PPs are right in that there are bigger issues. In the past, I banned John from our house because of his racist ways and the fact that he was a raging alcoholic. He's since sobered up, though. I do feel badly if he's indicating he wants a closer relationship with the kids.
Anonymous
Anonymous wrote:Sounds like a grandpa to me. They have a common law marriage. If he has asked your children to call him "Grandpa," then I would suggest "Grandpa John" as a compromise.

Some children have close relationships with their grandparents and others don't, but they're still their grandparents.


Just a note: they probably don't have a common-law marriage. Not all states recognize common-law marriages, and even if the state they are living in does, just living together for a certain amount of time does not mean you are married--there are other requirements.
Anonymous
John is racist, but wants non-white kids not legally or biologically related to call him Grandpa?

Interesting.

Maybe you misjudged him?
Anonymous
Anonymous wrote:Sounds like a grandpa to me. They have a common law marriage. If he has asked your children to call him "Grandpa," then I would suggest "Grandpa John" as a compromise.

Some children have close relationships with their grandparents and others don't, but they're still their grandparents.


"common law marriage" depends on state where they reside.
Anonymous
Anonymous wrote:
Anonymous wrote:
Anonymous wrote:Your husband gets to call this one and did the right thing.


+1

If the guy was different, the lack of blood connection wouldn't matter and you'd call him grandpa. If he loved your kids and wanted to spend time with them and was very involved in their lives - he'd be their grandpa.


OP here. Yes, I should've been clearer that it's not a lack of a blood connection that's the problem. As it is, our kids AND I are adopted, so we're all very comfortable with a lack of a bio connection in our family

PPs are right in that there are bigger issues. In the past, I banned John from our house because of his racist ways and the fact that he was a raging alcoholic. He's since sobered up, though. I do feel badly if he's indicating he wants a closer relationship with the kids.

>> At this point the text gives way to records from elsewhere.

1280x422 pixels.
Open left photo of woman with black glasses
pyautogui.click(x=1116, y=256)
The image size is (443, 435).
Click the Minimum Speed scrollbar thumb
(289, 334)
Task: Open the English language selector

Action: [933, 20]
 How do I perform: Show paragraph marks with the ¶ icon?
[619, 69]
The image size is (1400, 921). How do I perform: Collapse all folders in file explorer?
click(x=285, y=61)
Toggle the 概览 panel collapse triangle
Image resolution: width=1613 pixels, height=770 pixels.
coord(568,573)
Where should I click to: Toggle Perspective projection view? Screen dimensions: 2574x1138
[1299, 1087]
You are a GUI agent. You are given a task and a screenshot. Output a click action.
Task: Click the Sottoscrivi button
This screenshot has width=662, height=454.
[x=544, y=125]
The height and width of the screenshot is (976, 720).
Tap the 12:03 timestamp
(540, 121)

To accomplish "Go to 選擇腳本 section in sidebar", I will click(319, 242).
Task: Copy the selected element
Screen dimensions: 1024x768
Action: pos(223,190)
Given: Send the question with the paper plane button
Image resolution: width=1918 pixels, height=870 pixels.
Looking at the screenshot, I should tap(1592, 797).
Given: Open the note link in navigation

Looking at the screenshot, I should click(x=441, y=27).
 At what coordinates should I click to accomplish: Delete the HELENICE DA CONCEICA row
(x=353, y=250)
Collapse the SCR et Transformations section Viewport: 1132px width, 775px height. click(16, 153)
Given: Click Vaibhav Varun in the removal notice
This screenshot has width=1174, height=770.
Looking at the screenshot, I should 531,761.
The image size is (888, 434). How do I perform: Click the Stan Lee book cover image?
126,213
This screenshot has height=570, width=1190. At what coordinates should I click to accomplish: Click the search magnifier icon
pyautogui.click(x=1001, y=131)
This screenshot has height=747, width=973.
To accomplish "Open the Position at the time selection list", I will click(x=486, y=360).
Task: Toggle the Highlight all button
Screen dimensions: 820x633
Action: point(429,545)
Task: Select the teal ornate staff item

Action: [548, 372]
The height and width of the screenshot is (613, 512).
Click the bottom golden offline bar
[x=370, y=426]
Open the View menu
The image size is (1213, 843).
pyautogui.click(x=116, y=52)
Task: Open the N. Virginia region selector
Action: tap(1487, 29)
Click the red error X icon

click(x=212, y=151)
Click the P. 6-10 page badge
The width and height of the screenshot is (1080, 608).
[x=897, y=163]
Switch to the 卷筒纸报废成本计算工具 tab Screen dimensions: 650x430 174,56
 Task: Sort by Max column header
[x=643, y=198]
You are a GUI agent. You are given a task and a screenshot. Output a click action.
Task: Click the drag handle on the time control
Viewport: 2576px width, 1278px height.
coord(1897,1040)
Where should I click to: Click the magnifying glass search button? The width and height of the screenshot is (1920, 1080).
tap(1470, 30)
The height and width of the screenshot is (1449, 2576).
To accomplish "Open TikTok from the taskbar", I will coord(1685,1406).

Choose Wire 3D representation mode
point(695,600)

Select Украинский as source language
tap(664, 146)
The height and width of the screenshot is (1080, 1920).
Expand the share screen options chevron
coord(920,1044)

Oh come on OP. Stop with the co-dependent crap. John has behaved poorly, so poorly that he was banned from your house. That's great that he may be doing much better. But stop with the "I feel bad" nonsense. One of the consequences of his behavior is that others may keep a distance, even if he has sobered up.
Anonymous
Anonymous wrote:John is racist, but wants non-white kids not legally or biologically related to call him Grandpa?

Interesting.

Maybe you misjudged him?


OP here. No, when you say stuff like "n-word," "porch monkey," and other various slurs for racial/ethnic minorities, you're not being misjudged.
Anonymous
OP again. I meant to add that John received a liver transplant less than a year ago and I think may be trying to transform his life. He's had a sad one- addiction runs in his family. He was 3 kids; one has cut of all contact with him, one died of an overdose, and the other is still an addict and has some contact with him.